Zithromax and Pregnancy
The FDA considers Zithromax a pregnancy Category B medicine, which means that while the drug has not been studied in pregnant humans, it showed no harm to the fetus in previous animal studies. A healthcare provider may prescribe this drug to a pregnant woman if he or she decides that its benefits outweigh the possible risks.
Zithromax® (azithromycin) is considered a pregnancy Category B medicine by the U.S. Food and Drug Administration (FDA), which means that it has not been studied in pregnant women. However, when studied in pregnant animals, Zithromax showed no negative effects on unborn babies.
The FDA uses a category system to classify the possible risks to a fetus when a specific medicine is taken during pregnancy. Pregnancy Category B is given to medicines that have not been studied in pregnant humans but do not appear to cause harm to the fetus in animal studies.
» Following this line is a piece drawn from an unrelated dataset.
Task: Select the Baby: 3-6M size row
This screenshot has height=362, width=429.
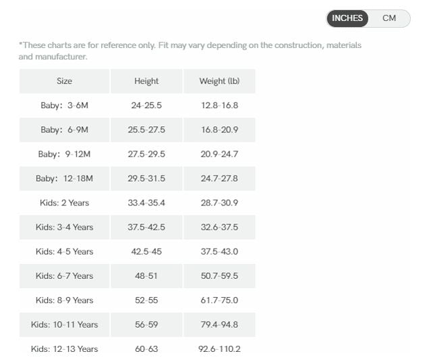Action: [138, 105]
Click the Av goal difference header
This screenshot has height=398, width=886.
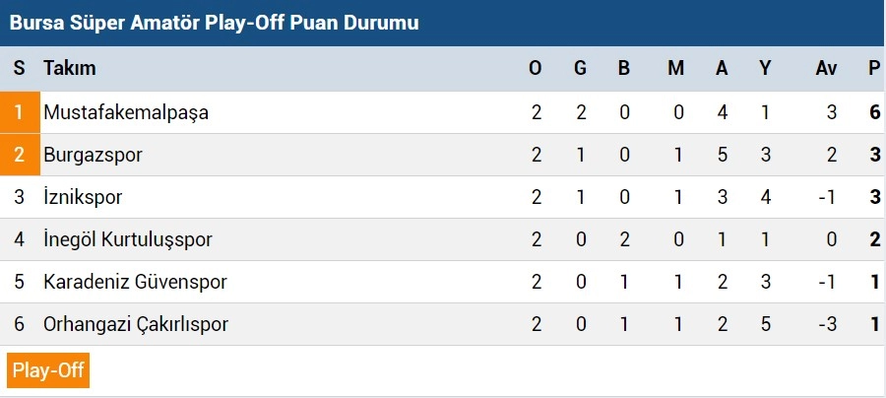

However, it is important to note that animals do not always respond to medicines the same way that humans do. Therefore, a pregnancy Category B medicine may be given to a pregnant woman if her healthcare provider believes that its benefits to her outweigh any possible risks to her unborn child.
If you are pregnant and have been prescribed Zithromax, let your healthcare provider know. He or she will consider both the benefits and risks of taking this drug during pregnancy before making a recommendation in your particular situation.